▸ **TRY IT**: Your task is to repeat each record verbatim, exactly as it was written.

▸ **Saved data entries**:
━━━━━━━━━━━━━━━━━━━━

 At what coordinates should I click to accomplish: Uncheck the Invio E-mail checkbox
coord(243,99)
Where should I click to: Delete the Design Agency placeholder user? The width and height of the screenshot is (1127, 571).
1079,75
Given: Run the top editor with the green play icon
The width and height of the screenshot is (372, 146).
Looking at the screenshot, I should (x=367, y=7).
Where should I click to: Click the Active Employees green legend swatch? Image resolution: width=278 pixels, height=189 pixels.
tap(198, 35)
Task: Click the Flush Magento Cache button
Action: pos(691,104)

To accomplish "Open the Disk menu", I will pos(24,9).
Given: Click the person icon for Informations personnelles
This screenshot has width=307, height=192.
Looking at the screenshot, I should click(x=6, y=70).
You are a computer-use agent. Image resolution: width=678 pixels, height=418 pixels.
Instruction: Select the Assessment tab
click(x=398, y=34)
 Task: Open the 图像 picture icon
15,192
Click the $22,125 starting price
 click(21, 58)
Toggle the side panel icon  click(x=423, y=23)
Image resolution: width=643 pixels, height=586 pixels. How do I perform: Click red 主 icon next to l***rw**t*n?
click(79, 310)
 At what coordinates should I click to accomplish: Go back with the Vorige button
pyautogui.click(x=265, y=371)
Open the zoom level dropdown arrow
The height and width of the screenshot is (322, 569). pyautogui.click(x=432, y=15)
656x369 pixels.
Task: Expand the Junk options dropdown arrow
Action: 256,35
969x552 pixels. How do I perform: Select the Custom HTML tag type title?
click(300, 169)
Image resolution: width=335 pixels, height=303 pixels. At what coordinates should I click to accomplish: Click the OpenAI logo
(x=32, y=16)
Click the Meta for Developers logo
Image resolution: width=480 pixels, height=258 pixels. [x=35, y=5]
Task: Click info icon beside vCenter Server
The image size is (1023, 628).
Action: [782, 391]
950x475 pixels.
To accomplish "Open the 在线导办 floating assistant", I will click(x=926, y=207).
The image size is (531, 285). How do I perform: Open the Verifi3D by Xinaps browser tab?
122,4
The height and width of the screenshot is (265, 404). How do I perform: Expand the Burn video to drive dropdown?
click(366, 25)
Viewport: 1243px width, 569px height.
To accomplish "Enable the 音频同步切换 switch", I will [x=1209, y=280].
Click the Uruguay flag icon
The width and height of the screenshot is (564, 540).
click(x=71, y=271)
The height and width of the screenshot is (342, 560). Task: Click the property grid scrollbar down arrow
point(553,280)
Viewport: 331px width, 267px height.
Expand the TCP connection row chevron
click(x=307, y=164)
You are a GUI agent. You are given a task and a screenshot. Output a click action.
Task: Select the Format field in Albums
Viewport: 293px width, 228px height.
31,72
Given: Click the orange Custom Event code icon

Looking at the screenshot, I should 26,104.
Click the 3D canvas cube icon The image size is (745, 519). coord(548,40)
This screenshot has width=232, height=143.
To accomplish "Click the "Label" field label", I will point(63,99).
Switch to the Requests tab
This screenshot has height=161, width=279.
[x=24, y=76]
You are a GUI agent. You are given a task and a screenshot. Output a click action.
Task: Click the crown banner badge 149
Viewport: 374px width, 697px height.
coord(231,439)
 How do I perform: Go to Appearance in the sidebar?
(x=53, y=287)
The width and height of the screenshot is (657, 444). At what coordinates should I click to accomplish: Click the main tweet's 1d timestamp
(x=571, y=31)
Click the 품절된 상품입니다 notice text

━━━━━━━━━━━━━━━━━━━━

▸ **RESPONSE**:
 At what coordinates should I click to accomplish: Uncheck the Invio E-mail checkbox
coord(243,99)
Where should I click to: Delete the Design Agency placeholder user? The width and height of the screenshot is (1127, 571).
1079,75
Given: Run the top editor with the green play icon
The width and height of the screenshot is (372, 146).
Looking at the screenshot, I should (x=367, y=7).
Where should I click to: Click the Active Employees green legend swatch? Image resolution: width=278 pixels, height=189 pixels.
tap(198, 35)
Task: Click the Flush Magento Cache button
Action: pos(691,104)

To accomplish "Open the Disk menu", I will pos(24,9).
Given: Click the person icon for Informations personnelles
This screenshot has width=307, height=192.
Looking at the screenshot, I should click(x=6, y=70).
You are a computer-use agent. Image resolution: width=678 pixels, height=418 pixels.
Instruction: Select the Assessment tab
click(x=398, y=34)
 Task: Open the 图像 picture icon
15,192
Click the $22,125 starting price
 click(21, 58)
Toggle the side panel icon  click(x=423, y=23)
Image resolution: width=643 pixels, height=586 pixels. How do I perform: Click red 主 icon next to l***rw**t*n?
click(79, 310)
 At what coordinates should I click to accomplish: Go back with the Vorige button
pyautogui.click(x=265, y=371)
Open the zoom level dropdown arrow
The height and width of the screenshot is (322, 569). pyautogui.click(x=432, y=15)
656x369 pixels.
Task: Expand the Junk options dropdown arrow
Action: 256,35
969x552 pixels. How do I perform: Select the Custom HTML tag type title?
click(300, 169)
Image resolution: width=335 pixels, height=303 pixels. At what coordinates should I click to accomplish: Click the OpenAI logo
(x=32, y=16)
Click the Meta for Developers logo
Image resolution: width=480 pixels, height=258 pixels. [x=35, y=5]
Task: Click info icon beside vCenter Server
The image size is (1023, 628).
Action: [782, 391]
950x475 pixels.
To accomplish "Open the 在线导办 floating assistant", I will click(x=926, y=207).
The image size is (531, 285). How do I perform: Open the Verifi3D by Xinaps browser tab?
122,4
The height and width of the screenshot is (265, 404). How do I perform: Expand the Burn video to drive dropdown?
click(366, 25)
Viewport: 1243px width, 569px height.
To accomplish "Enable the 音频同步切换 switch", I will [x=1209, y=280].
Click the Uruguay flag icon
The width and height of the screenshot is (564, 540).
click(x=71, y=271)
The height and width of the screenshot is (342, 560). Task: Click the property grid scrollbar down arrow
point(553,280)
Viewport: 331px width, 267px height.
Expand the TCP connection row chevron
click(x=307, y=164)
You are a GUI agent. You are given a task and a screenshot. Output a click action.
Task: Select the Format field in Albums
Viewport: 293px width, 228px height.
31,72
Given: Click the orange Custom Event code icon

Looking at the screenshot, I should 26,104.
Click the 3D canvas cube icon The image size is (745, 519). coord(548,40)
This screenshot has width=232, height=143.
To accomplish "Click the "Label" field label", I will point(63,99).
Switch to the Requests tab
This screenshot has height=161, width=279.
[x=24, y=76]
You are a GUI agent. You are given a task and a screenshot. Output a click action.
Task: Click the crown banner badge 149
Viewport: 374px width, 697px height.
coord(231,439)
 How do I perform: Go to Appearance in the sidebar?
(x=53, y=287)
The width and height of the screenshot is (657, 444). At what coordinates should I click to accomplish: Click the main tweet's 1d timestamp
(x=571, y=31)
Click the 품절된 상품입니다 notice text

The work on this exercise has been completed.